Satu kesempatan sirna sudah.

Tapi tenang saja, hari ini kan masih panjang, jadi Neji pasti bisa menemukan timing yang tepat.

xox

Coret dan ganti kalimat terakhir tadi: jadi Neji pasti TIDAK AKAN PERNAH bisa menemukan timing yang tepat. Setidaknya untuk hari ini.

Setelah Hanabi mendahuluinya, jelas ia tidak berani menyerahkannya di depan Hiashi. Salah satu dari beribu kemungkinan yang ada yaitu: Hiashi MUNGKIN saja membunuhnya. Bagaimana jika seandainya Hiashi tidak pernah setuju Neji menyelip masuk diantara keluarga utama 'harmonis'-nya dan dia tidak akan mungkin bisa melihat anak gadis tertuanya yang sangat menyerupai mendiang isteri-nya didekati oleh siapapun yang membawa organ kelamin laki-laki selain dirinya meskipun masih sedarah dan langsung membunuh Neji ditempat saat itu juga dengan menguunakan jurus rahasia Hyuuga? Dan bagaimana jika Hanabi itu sebenarnya sister-complex yang akut dan tidak rela kakak perempuannya juga dekat dengan lelaki manapun sekalipun dia sepupunya dan ikut berkonspirasi dalam pembunuhan Neji Hyuuga? Mungkin itu terdengar tidak masuk akal karena Neji adalah keponakan dan sepupu mereka, tapi kan kita tidak pernah tahu?

Jadi coret saja ruang makan, ruang keluarga, atau dimanapun Hiashi dan Hanabi bisa melihatnya menyerahkan hadiah pada Hinata. Bahkan kalaupun mereka TIDAK menderita gejala-gejala yang tertera di atas.

Lalu tiba-tiba Kiba, Shino, dan guru Kurenai datang, menyelamati Hinata. Kiba memberikan sesuatu yang membuat Neji menjadi lebih urung untuk memberikan hadiahnya, karena hadiah darinya jadi terkesan murah dan tidak seberapa. Dan Kiba tidak berusaha untuk menutup-nutupi upaya untuk selalu berada dekat-dekat Hinata, apalagi ia terlihat bersemu merah—namun senang—ketika Naruto dkk mengolok-oloknya dengan Hinata. Untunglah Hinata juga menunjukan ekspresi yang sama dengan Neji, walau dalam artian yang berbeda.

Eh, datang lagi bom menyebalkan satu ini: setelah tim Gai mengucapkan selamat pada Hinata, mereka langsung menyeret Neji untuk ikut dalam suatu misi menyebalkan dimana mereka harus menemukan sebuah artefak hilang dari sebuah negara lumayan besar yang terkenal karena KKN-nya. Dia tahu pasti, meski dengan Byakugannya, ini pasti akan memakan waktu yang cukup lama. Dan mungkin akan menyebabkan ia kehilangan kesempatannya untuk memberikan hadiahnya hari ini kepada Hinata.

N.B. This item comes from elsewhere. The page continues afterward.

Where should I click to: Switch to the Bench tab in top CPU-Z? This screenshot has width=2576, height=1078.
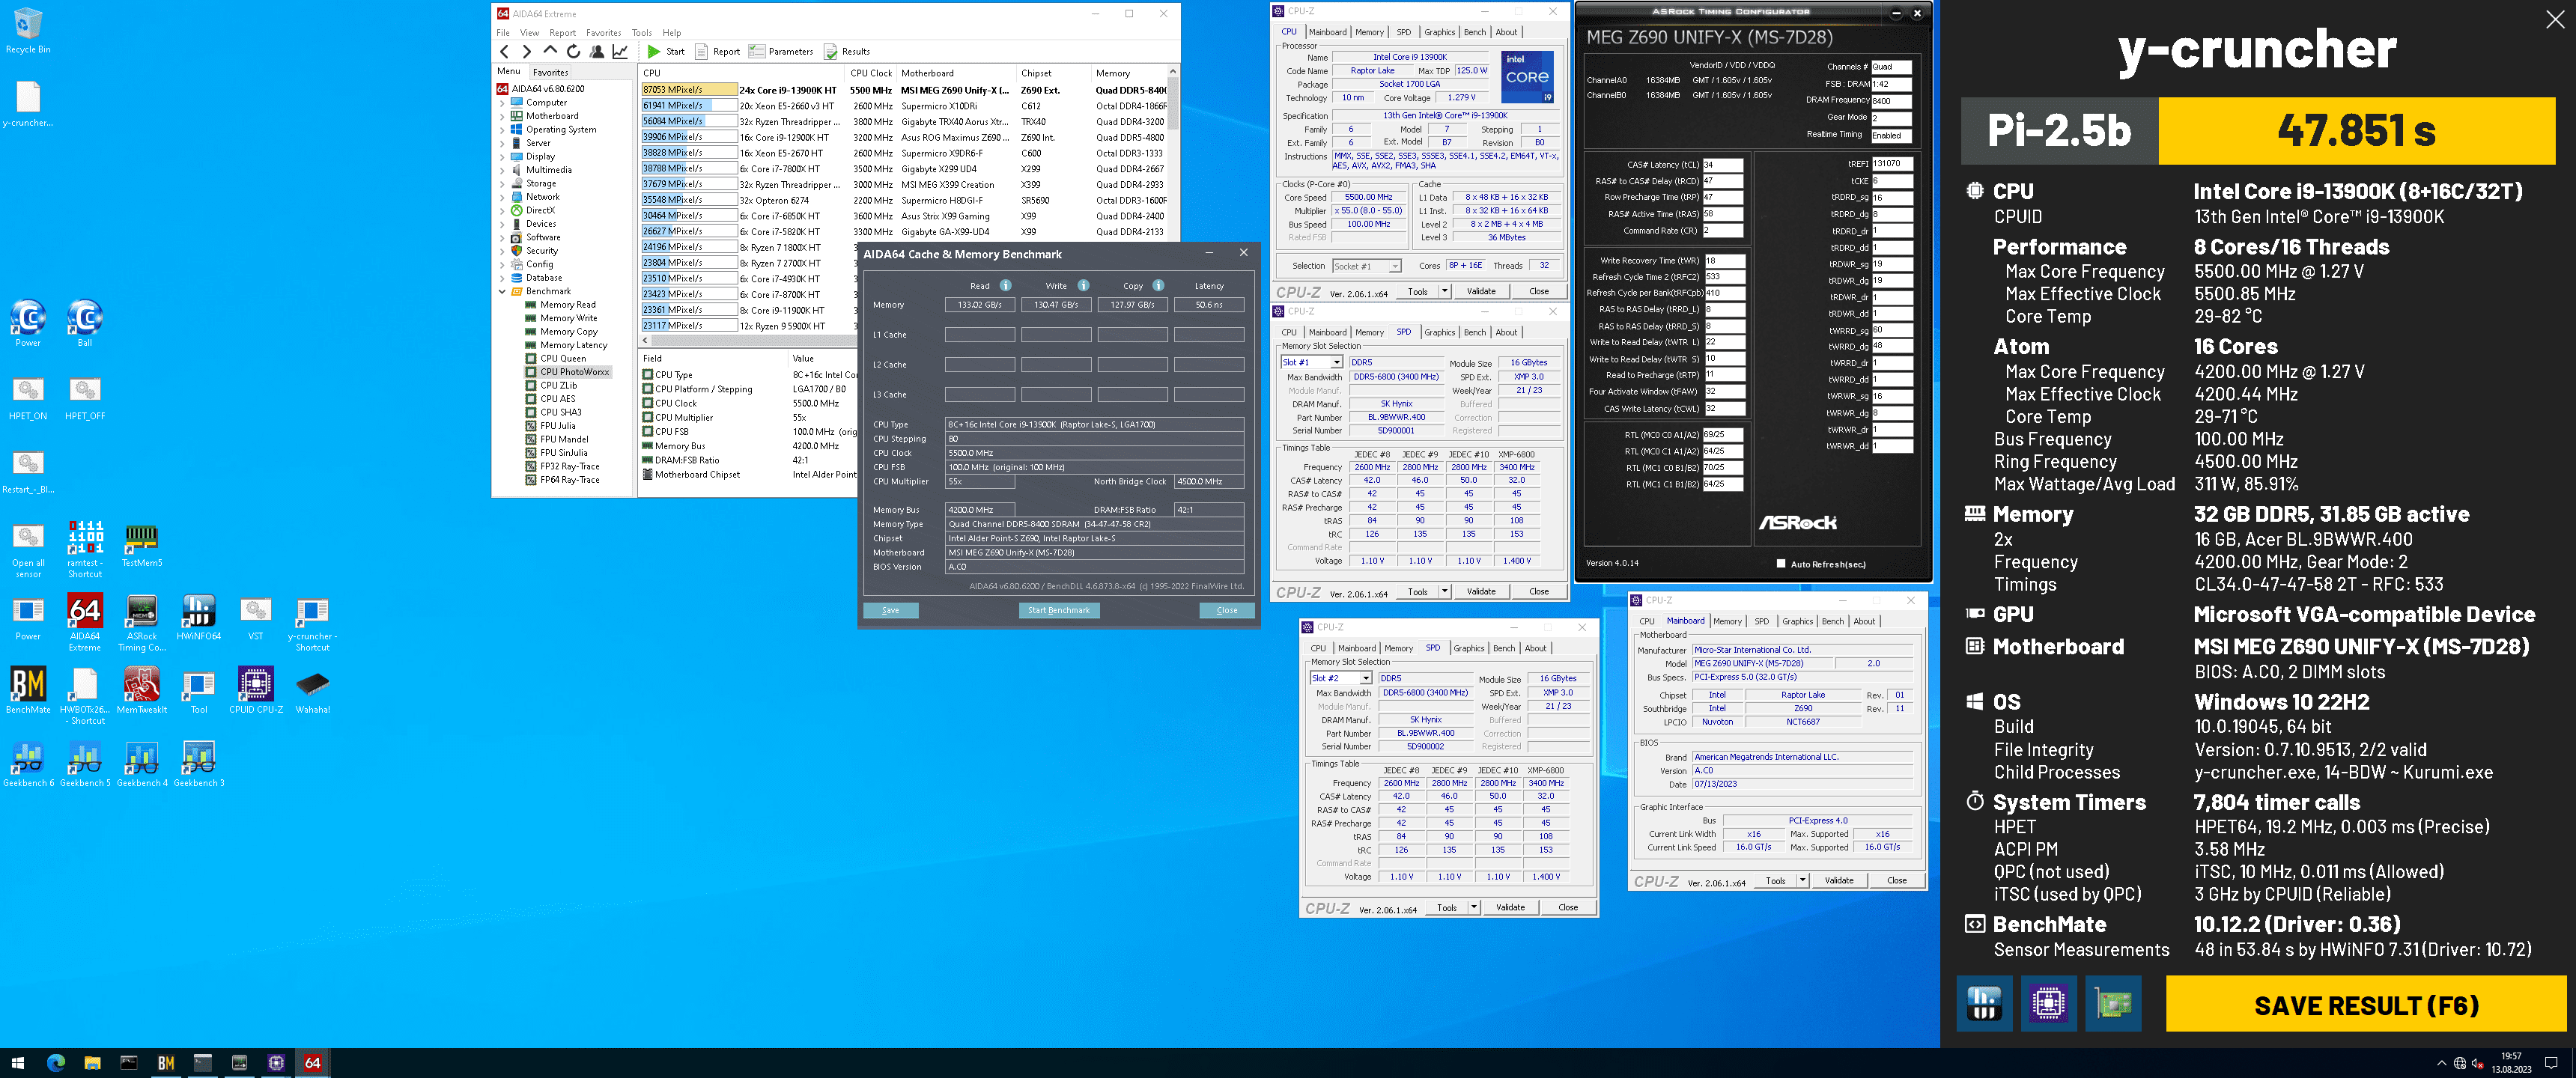(1474, 32)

"Ada apa, Neji? Mari kita sambut misi ini dengan semangat masa muda karena masa muda kita hanya akan datang sekali seumur hidup! Temukanlah berbagai macam pengalaman masa muda menarik supaya kau tidak menyesal di hari tua-mu nanti! Ayo Neji, BERKOBARLAH SEMANGAT MASA MUDAMU!!!!"

"Aku hanya ingin aku tidak menyesal di hari tua-ku karena tidak dapat mengucapkan selamat dan menyerahkan hadiah di ulang tahun nona Hinata yang ke-empat belas, dasar idot!" umpat Neji dalam hati sembari menahan rasa kekecewaan dan amarahnya yang mungkin akan meledak.

Dan yang lebih menyedihkan, Neji akhirnya terpaksa harus setuju dan pergi berangkat setelah mengganti pakaiannya. Dan yang sangat LEBIH menyedihkan lagi, saat Neji akhirnya mengumpulkan keberanian untuk menyerahkan hadiahnya, ia kembali gagal karena gadis itu keburu dibawa pergi oleh teman-teman ceweknya entah kemana (tidak termasuk Tenten, karena dia harus ikut misi).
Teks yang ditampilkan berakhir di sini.